Explaining ontogenetic shifts in root-shoot scaling with transient dynamics.

Annals of botany

PubMedID: 24989785

Lohier T, Jabot F, Meziane D, Shipley B, Reich PB, Deffuant G. Explaining ontogenetic shifts in root-shoot scaling with transient dynamics. Ann Bot. 2014;.
Simple models of herbaceous plant growth based on optimal partitioning theory predict, at steady state, an isometric relationship between shoot and root biomass during plant ontogeny, i.e. a constant root-shoot ratio. This prediction has received mixed empirical support, suggesting either that optimal partitioning is too coarse an assumption to model plant biomass allocation, or that additional processes need to be modelled to account for empirical findings within the optimal partitioning framework. In this study, simulations are used to compare quantitatively two potential explanations for observed non-isometric relationships, namely nutrient limitation during the experiments and initial developmental constraints.

A simple plant growth model was built to simulate the growth of herbaceous species, based on optimal partitioning theory combined with empirically measured plant functional traits.

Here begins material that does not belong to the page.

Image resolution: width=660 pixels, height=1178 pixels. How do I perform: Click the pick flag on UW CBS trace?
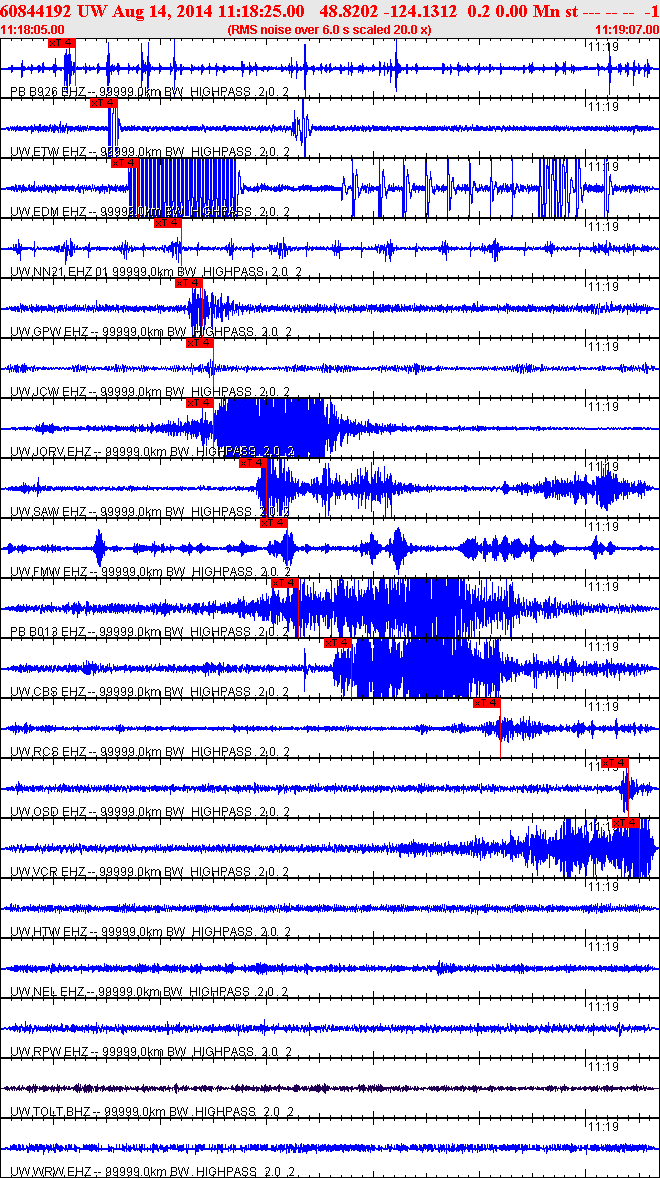338,643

Its ability to reproduce plant relative growth rate and final root weight ratio was assessed against previously published data. Predicted root-shoot ratios during plant ontogeny were compared with experimental observations. The effects of nutrient limitation and initial developmental constraints on root-shoot ratios were then tested.

The model was found to reproduce overall plant growth patterns accurately, but failed, in its simplest form, at explaining non-isometric growth trajectories. Both nutrient limitation and ontogenetic developmental constraints were further shown to cause transient dynamics resulting in a deviation from isometry. Nitrogen limitation alone was not sufficient to explain the observed trajectories of most plant species. The inclusion of initial developmental constraints (fixed non-optimal initial root-shoot ratios) enabled the reproduction of the observed trajectories and were consistent with observed initial root-shoot ratios.

This study highlights the fact that considering transient dynamics enables theoretical predictions based on optimal partitioning to be reconciled with empirically measured ontogenetic root-shoot allometries. The transient dynamics cannot be solely explained by nutrient limitation during the experiments, pointing to a likely role for initial developmental constraints in the observed non-isometric growth trajectories.